In other previous researches [
51,
52,
53,
54], they showed the high performance of road lane detection irrespective of various weather conditions, traffic, and curved lanes, etc. However, they did not discriminate the solid and dashed lanes in the detected road lanes although it is necessary for autonomous vehicle. Different from them, even the solid and dashed lanes are discriminated in the detected road lanes by our method. In addition, more severe shadows are considered in our research compared to the examples of three results in [
51,
52,
53,
54]. In other methods [
55,
56], they can detect the road lane in difficult environments, but the method [
55] did not discriminate the solid and dashed lanes in the detected road lanes either. The method [
56] discriminated the solid and dashed lanes in the detected road lanes. However, they did not detect the exact starting and ending positions of all the dashed lanes although the accurate detection of these positions are necessary for the prompt or predictive decision of the moment of crossing road lane by fast moving autonomous vehicle. Different from them, in addition to the discrimination of the solid and dashed lanes, the accurate starting and ending positions of dashed lane are also detected by our method.
5. Conclusions
In this study, we proposed a method to overcome severe shadows in the image, for obtaining better road lane detection results. We used two features as the inputs for FIS: HSV color difference based on local background area (feature 1) and gray difference based on global background area (feature 2) for evaluating the level of shadow in the ROI of a road image.
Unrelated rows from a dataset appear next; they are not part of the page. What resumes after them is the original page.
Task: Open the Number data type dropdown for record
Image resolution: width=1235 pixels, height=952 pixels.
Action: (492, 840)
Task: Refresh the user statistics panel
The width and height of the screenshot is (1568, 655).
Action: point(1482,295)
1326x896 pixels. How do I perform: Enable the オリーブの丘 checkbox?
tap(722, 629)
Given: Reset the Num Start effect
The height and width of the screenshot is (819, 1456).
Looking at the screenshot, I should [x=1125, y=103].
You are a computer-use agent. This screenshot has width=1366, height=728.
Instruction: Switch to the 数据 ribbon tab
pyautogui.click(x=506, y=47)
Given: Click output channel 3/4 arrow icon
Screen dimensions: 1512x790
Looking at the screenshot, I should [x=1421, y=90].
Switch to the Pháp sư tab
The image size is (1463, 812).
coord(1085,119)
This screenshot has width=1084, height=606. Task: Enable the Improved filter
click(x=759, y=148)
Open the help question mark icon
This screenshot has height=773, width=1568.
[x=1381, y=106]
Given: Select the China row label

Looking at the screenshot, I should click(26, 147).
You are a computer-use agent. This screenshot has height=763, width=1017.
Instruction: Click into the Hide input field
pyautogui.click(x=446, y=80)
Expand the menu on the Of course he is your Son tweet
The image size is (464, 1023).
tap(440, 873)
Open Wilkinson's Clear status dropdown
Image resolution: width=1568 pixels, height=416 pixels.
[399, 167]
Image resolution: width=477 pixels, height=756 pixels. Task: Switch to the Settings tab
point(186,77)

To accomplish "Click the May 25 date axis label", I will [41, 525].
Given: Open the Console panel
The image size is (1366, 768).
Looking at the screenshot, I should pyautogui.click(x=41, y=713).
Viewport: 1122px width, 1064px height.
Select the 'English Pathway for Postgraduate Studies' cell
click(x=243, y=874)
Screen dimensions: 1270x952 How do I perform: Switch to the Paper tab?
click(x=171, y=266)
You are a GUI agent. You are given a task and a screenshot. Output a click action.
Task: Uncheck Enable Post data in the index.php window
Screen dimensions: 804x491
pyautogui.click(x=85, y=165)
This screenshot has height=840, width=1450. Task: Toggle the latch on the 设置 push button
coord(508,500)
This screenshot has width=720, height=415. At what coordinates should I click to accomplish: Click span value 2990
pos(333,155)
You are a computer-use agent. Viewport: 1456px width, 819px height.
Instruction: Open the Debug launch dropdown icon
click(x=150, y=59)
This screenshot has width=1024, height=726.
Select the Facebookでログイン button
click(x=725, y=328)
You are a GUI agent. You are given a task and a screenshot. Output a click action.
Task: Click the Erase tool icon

Two features from different color and gray spaces were used for FIS for considering the characteristics of shadow in various color and gray spaces. Using FIS based on these two features, we estimated the level of shadows based on the output of FIS after the defuzzification process. We modeled the input membership functions based on the training data of two features and maximum entropy criterion for enhancing the accuracy of FIS. By adaptively changing the parameters of LSD and CannyLines detector algorithms based on the output of FIS, more accurate line detection was possible based on the fusion of the detection results by LSD and CannyLines detector algorithms, irrespective of severe shadows on the road image. Experiments with three open databases showed that our method outperformed previous methods, irrespective of severe shadows in the images. Because tracking information in successive image frames was not used in our method, the detection of lanes by our method was not affected by the speed of the car.
However, complex traffic with the presence of cars can affect our performance when detecting vanishing points and line segments, determining shadow levels, and locating final road lanes, which is the limitation of our system. Nevertheless, our three experimental databases do not include these cases, and we could not measure the effect of the presence of cars on the performance of our system.
In future, we would collect our own database including the complex traffic with the presence of cars, and measure the effect of these cases on our performance. In addition, we plan to solve this limitation by deep learning-based lane detection. Also, we plan to use a deep neural network for discriminating dashed and solid lane markings under various illumination conditions, as well as for detecting both straight and curved lanes. In addition, we would research to combine our method with a model-based method to enhance the performance of lane detection.